Robert went off to sea but, when he returned, he joined George, who had made astonishing progress during his absence. Although they had no formal training in art, the brothers, after the death of their father in 1811, took over the entire field of caricature, supplying nearly all the colored etchings on copper for which there was such a demand. About 1820 they parted company as business partners, and Robert devoted himself to portraiture and miniature painting. He died in 1856.

Even in his teens, when he had his daily bread to win, George had become a designer of Twelfth-night characters and lottery tickets, a rough illustrator of popular songs, and a pictorial delineator of any event or exhibition which excited public attention. The earliest of his drawings known is dated 1799, when he was only seven years old, and by the age of fifteen he was comparatively distinguished. His first paying job was illustrating penny books for various children's book publishers. He was the first important artist to earn his living this way.

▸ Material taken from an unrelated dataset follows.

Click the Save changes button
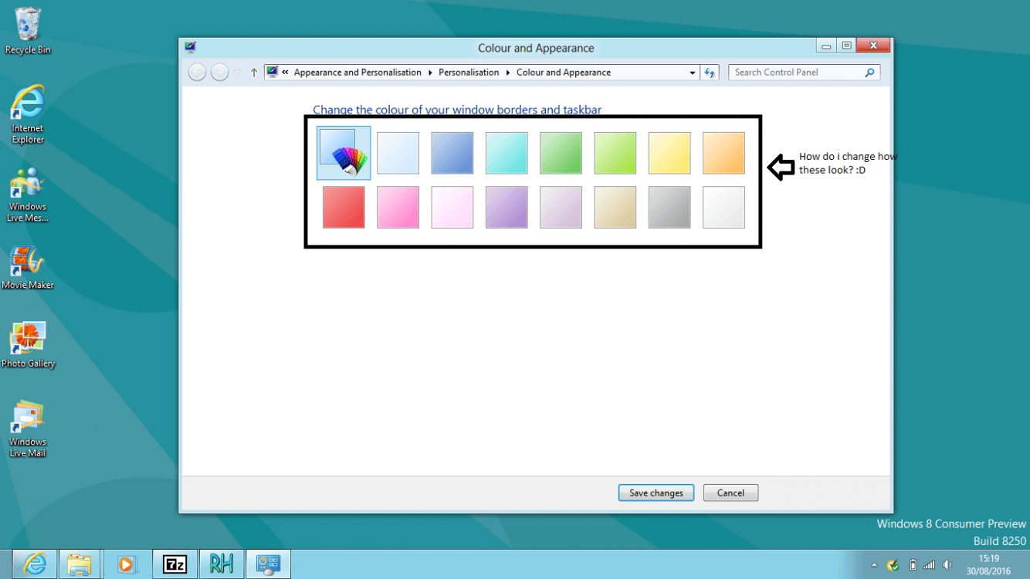 (656, 493)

Like many of his predecessors and some of his contemporaries, he enjoyed a full set of bad habits, which may be one reason why he was able to interpret so graphically the raucous and dissolute life around him. He led the life of a man about town, in company with his brother Robert and other kindred souls, burning the candle at both ends, working all day and seeing "Life in London" all night. But unlike those who had preceded him, he became a reformer. In The Bottle, published in folio form in 1847, his sound, if vulgar, characterization of the awful downfall of a respectable family as the result of drink received astounding success. The Drunkard's Children, which followed it, met with no such response. It was apparently too maudlin and too absurd even for the reformers and had a short-lived popularity. It is hard to believe that the same man, who, in his youth painted the town red, in his later years took the chair at temperance meetings and called tobacco "the poison of the devil."

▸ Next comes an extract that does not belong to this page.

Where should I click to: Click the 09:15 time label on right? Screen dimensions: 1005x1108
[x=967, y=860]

His most famous illustrations are those he made for the immortal story of Oliver Twist, depicting with humor and pathos the manners, pleasures, and vices of the Dickens characters. Unfortunately this was the last work he did for Dickens. He had begun his association with Dickens in 1836 by illustrating the author's first published work,Sketches by Boz, which had appeared earlier in periodicals and which brought fame to both author and illustrator. But he was obstinate and conceited, and quarreled with the authors and publishers for whom he worked. When he tried to tell Dickens what to write, that was the end. Only Thackeray remained his friend, listened with amusement at his ravings on the value of water as a diet, and when Cruikshank had fallen upon evil days, befriended him with both purse and pen.

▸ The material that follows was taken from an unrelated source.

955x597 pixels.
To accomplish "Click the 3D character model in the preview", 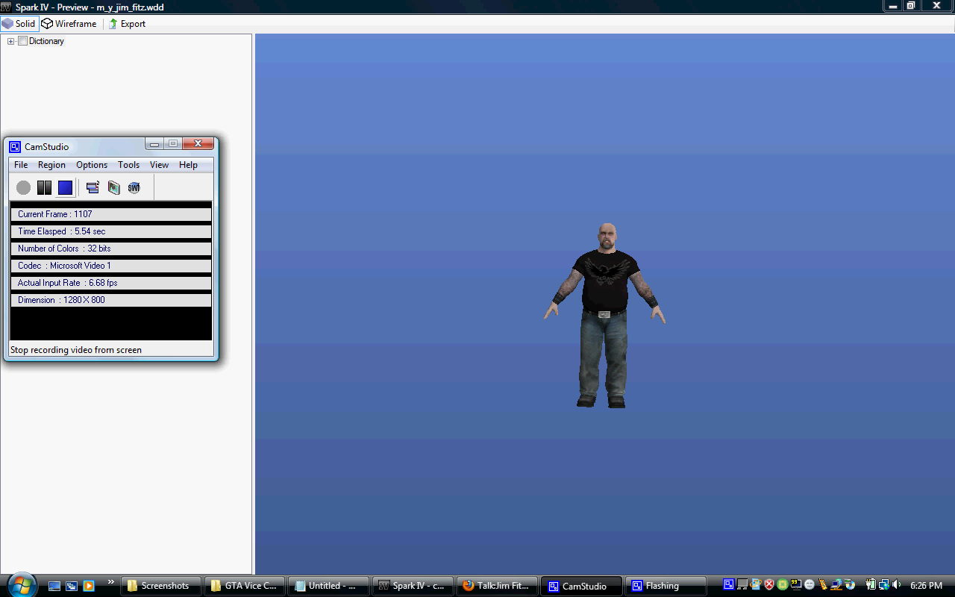I will point(604,314).
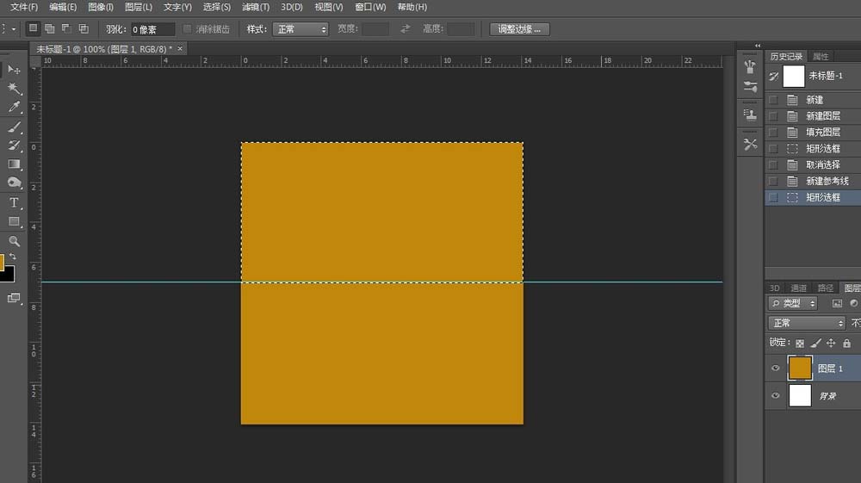861x483 pixels.
Task: Expand the layer filter 类型 dropdown
Action: (793, 303)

As a political caricaturist, he hit hard, with satirical comments on public events, and although he was no respecter of persons -- kings and dustmen he treated alike -- there was a feeling of sympathy and understanding underlying all his creations. It is by the first half-century of his life that his work must be judged, for it was during that period that he earned the title "greatest comic etcher that ever lived," and, dying at the age of eighty-six, he left behind him a vivid record of extravagant aristocrats, provident and improvident middle-class people, and petty criminals. He had a long life and, for most of it, a merry one.